Desert Isle Keeper
Weather Girl, I can’t wait to see you – Russell to Ari
Weather Girl is an incredibly charming romance. Warm and sweet, it’s also honest about what depression can do to a person and the rigors and difficulties of single parenthood, mean bosses and difficult parents.
Ari Abrams is a cheery weather girl stuck with a rotten boss. Working at a Seattle news station, she works under her childhood idol, grumpy senior meteorologist Torrance Hale – who makes the adult Ari’s life utterly miserable, being impossible to please and often abusive. It doesn’t help that Ari’s engagement has just fallen through (her fiancé didn’t like that she was taking pills to control her depression).
Russell Barringer works as a sportscaster at Ari’s new station, and his boss, senior anchor Seth Hale, keeps making his life miserable as well. Yet the Seth and Torrance will not give an inch and continue to work together at KSEA.
One night, Russell and Ari get to commiserating. Knowing that Torrance and Seth were once married, they decide to match-make their bosses back together, which will hopefully put an end to their grumpiness. But Russell and Ari can’t predict that they’re going to find true love together – and that a number of obstacles will lie in their way.
Weather Girl is lovely, honest and kind about what it’s like to have depression but live through it without fear. I liked Ari and Russell, two normal folks grappling with their scars as they try to find true love.
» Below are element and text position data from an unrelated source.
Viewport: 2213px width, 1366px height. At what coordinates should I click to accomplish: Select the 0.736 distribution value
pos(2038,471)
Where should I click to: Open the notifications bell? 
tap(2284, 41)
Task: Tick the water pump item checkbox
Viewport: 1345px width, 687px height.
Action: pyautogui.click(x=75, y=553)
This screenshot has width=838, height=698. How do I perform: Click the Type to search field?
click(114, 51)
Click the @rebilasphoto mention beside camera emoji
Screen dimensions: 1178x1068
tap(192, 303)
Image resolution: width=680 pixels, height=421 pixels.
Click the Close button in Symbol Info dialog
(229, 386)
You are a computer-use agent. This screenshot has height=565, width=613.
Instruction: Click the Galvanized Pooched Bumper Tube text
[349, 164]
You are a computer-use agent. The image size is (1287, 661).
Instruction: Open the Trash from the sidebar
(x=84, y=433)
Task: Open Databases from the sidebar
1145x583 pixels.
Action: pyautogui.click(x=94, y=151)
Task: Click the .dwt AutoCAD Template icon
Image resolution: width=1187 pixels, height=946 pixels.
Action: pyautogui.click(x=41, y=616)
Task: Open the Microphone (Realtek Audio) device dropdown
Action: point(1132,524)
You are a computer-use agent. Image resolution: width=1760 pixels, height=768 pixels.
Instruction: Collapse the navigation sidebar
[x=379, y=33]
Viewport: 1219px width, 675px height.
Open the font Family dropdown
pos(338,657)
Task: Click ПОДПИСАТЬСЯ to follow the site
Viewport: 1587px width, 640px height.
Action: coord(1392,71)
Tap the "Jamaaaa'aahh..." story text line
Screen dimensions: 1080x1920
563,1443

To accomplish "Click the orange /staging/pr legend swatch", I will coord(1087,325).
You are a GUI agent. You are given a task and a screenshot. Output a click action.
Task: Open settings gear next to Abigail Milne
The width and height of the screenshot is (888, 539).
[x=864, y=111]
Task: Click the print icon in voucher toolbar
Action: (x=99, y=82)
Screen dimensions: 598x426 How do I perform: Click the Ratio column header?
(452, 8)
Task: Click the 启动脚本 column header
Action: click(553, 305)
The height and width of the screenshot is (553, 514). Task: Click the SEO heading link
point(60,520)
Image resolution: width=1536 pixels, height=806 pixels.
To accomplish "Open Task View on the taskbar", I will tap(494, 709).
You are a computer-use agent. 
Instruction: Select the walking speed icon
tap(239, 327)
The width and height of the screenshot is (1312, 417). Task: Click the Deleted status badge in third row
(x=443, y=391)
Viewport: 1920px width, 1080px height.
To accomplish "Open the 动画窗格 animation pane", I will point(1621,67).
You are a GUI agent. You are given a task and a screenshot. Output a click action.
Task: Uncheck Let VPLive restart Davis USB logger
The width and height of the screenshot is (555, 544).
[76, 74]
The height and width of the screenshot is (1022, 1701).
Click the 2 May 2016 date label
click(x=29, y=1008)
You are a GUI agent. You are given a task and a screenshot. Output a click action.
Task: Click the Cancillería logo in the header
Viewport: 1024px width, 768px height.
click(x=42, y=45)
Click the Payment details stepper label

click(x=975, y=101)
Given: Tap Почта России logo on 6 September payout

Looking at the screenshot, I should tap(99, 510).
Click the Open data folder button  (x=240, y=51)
As always, Solomon brings a wonderfully diverse cast to the page. Both Ari and Russell are Jewish; Russell is plus-sized; Ari’s brother is gay. I loved spending time with all of them; I loved Ari’s obsession with the weather and Russell’s cinnamon roll behavior. I loved how they come around to helping each other out, and recognize that the way the world has treated them is wrong. I loved that Ari felt able to open up to Russell, and eventually show him her depressed side, without shame or guilt. It was impossible not to love them.
There isn’t much to dislike here; the book itself is terribly cute, the romance wonderful and spicy, the grumps become friends and then realize the error of their ways. The book is pretty and tender and honest and true. I loved reading it, and I spent hours soaking in it. Weather Girl showers its readers with warmth and sweetness, ultimately providing them with many a sunny day.